### [ACTIVITY]
For the word "computer", work out how many lines in the records below contain it and state that count alone.

Saved data entries:
+ + + + + + +

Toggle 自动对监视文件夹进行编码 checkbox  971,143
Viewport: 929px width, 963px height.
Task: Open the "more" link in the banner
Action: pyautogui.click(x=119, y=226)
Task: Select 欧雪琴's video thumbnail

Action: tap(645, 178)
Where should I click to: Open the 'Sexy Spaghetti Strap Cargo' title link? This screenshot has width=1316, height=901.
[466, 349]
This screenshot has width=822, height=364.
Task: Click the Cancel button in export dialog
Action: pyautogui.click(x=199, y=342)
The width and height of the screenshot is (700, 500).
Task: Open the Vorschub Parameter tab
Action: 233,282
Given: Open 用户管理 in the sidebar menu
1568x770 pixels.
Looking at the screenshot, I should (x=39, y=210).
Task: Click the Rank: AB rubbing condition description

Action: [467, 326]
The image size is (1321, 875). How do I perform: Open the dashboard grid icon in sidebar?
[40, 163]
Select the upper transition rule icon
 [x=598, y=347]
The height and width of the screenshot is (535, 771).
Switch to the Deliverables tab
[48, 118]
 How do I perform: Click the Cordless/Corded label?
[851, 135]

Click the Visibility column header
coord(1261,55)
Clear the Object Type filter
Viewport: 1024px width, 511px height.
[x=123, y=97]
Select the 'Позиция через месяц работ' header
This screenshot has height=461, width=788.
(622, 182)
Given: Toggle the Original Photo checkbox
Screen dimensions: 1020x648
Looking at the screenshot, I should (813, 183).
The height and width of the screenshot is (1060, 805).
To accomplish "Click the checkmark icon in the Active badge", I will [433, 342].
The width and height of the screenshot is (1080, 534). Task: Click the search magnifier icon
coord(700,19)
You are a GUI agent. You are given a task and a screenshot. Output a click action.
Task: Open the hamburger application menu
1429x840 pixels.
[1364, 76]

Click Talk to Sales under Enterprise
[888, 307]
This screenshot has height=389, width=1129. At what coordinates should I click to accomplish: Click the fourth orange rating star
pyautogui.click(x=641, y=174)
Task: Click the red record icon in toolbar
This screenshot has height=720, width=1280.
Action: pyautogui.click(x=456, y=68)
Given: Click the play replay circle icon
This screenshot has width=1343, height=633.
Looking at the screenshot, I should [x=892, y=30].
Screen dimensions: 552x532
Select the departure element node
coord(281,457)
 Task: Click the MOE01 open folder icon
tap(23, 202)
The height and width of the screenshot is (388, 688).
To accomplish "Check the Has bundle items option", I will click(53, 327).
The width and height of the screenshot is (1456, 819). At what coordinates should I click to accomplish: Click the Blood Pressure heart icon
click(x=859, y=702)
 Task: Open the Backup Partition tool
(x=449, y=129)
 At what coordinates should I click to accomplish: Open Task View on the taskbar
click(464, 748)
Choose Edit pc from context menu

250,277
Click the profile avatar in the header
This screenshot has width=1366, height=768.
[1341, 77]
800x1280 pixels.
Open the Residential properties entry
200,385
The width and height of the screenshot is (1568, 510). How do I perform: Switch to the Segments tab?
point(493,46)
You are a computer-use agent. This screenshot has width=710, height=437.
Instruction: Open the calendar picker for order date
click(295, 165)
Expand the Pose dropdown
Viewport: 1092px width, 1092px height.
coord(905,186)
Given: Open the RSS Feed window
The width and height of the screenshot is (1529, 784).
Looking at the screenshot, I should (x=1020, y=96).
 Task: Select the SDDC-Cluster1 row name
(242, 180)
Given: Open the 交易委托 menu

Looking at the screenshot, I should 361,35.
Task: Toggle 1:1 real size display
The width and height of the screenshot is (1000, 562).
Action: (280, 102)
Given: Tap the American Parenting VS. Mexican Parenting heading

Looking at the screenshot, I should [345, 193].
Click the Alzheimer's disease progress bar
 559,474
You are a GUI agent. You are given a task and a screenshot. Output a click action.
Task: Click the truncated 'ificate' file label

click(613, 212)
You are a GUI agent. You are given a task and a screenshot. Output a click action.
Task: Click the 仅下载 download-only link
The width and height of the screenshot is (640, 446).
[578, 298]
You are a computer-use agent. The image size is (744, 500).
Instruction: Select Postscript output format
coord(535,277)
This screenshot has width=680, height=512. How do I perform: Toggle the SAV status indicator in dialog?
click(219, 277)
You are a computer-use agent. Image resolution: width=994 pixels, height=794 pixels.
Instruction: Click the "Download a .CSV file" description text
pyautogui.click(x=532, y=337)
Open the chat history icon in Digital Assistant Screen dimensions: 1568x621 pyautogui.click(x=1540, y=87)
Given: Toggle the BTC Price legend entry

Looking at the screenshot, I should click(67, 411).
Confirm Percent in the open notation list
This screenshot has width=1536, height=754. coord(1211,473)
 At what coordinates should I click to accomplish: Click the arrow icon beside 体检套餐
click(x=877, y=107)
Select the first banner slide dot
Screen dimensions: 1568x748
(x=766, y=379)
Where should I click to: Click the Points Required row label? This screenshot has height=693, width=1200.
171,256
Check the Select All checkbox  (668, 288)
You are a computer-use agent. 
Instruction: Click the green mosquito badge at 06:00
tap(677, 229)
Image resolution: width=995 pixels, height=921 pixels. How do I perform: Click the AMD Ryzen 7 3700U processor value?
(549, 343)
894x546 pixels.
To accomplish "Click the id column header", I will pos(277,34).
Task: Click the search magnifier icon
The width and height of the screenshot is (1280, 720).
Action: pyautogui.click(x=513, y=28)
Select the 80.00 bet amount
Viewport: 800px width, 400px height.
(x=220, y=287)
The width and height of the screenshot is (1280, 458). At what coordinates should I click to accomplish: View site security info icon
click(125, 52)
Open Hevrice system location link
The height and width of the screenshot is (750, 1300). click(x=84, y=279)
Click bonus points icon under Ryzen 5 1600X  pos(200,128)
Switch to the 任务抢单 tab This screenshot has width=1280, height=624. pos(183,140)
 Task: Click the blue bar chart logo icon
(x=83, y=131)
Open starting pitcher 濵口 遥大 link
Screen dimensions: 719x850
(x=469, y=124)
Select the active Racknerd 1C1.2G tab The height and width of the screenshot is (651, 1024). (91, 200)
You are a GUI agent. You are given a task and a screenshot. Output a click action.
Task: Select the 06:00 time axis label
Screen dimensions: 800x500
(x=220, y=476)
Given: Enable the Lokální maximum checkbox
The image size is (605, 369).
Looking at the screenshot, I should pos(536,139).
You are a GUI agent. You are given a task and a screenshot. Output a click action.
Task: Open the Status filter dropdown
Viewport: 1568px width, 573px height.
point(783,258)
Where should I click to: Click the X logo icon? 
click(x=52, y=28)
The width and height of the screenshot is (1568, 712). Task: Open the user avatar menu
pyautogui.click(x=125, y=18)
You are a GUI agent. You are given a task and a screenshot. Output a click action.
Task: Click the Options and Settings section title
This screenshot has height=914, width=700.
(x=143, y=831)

+ + + + + + +

### [ANSWER SPACE]
4